Although most of Getty’s works feature the voice, he has also written for orchestra, chamber ensembles, and solo piano. In 2010, PentaTone released a CD devoted to six of his orchestral pieces, with Sir Neville Marriner conducting the Academy of St. Martin in the Fields, and in 2013 followed up with a CD of the composer’s solo-piano works played by Conrad Tao. Currently in preparation is a PentaTone CD of his chamber music, which will include a string-quartet version of his Four Traditional Pieces, a work that was performed in a string-orchestra arrangement by Nadja Salerno-Sonnenberg and the New Century Chamber Orchestra in 2012. Other recent performances of particular note featured his ballet Ancestor Suite, which in 2009 was given its premiere staging, with choreography by Vladimir Vasiliev, by the Bolshoi Ballet and Russian National Orchestra at the Bolshoi Theatre, Moscow, and was then presented at the 2012 Festival del Sole in Napa, California.

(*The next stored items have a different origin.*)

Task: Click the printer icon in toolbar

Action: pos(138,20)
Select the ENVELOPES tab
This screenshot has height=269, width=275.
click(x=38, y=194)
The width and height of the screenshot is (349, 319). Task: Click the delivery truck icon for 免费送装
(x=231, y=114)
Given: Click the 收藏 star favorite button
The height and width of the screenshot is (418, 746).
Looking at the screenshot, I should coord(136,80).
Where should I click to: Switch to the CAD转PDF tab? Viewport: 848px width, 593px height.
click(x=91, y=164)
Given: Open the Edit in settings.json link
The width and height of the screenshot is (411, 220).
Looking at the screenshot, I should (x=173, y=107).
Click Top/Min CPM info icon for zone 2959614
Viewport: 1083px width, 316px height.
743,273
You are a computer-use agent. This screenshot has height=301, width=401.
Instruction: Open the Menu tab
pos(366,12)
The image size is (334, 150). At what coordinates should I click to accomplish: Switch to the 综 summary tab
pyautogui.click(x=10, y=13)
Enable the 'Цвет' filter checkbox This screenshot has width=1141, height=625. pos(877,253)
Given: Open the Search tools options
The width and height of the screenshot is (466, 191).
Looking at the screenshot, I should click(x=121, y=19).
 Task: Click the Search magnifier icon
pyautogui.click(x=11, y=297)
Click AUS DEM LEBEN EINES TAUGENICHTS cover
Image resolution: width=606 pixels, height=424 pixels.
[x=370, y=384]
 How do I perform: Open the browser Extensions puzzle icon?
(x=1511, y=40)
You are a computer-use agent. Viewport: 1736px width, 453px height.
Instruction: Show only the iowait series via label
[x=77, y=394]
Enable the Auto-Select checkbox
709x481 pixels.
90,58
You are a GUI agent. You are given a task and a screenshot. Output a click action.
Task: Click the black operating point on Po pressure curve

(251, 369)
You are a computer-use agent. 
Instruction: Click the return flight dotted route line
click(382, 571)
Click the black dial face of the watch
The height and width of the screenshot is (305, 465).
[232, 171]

Of his compositions Gordon Getty has said: “My style is undoubtedly tonal, though with hints of atonality, such as any composer would likely use to suggest a degree of disorientation. But I’m strictly tonal in my approach. I represent a viewpoint that stands somewhat apart from the twentieth century, which was in large measure a repudiation of the nineteenth and a sock in the nose to sentimentality. Whatever it was that the great Victorian composers and poets were trying to achieve, that’s what I’m trying to achieve.”
Getty’s music is published by Rork Music.

About Napa Valley Festival del Sole

A celebration of the art of life, Festival del Sole has put Napa Valley on the map as one of the world’s leading cultural destinations. The 10-day summer festival blends exceptional music, theater and dance with the region’s fine wine and cuisine. Each July, the festival presents exclusive engagements by renowned artists and emerging talent from around the globe, gastronomic adventures at stunning wineries, resorts and estates, free community concerts, yoga in the vineyards and, new this year, a 5K and 10K run benefitting Napa County youth arts education programs.
A nonprofit organization governed by a board of prominent vintners and local leaders, the festival is dedicated to enriching the region’s cultural and economic vitality, and to supporting numerous educational initiatives – from nurturing young talent through its Bouchaine Young Artists Series, to presenting free community concerts, to awarding major grants to local schools and arts organizations. 
Festival del Sole is produced by Napa Valley Festival Association in partnership with IMG Artists. The festival’s landmark Tenth Season takes place July 17-26, 2015.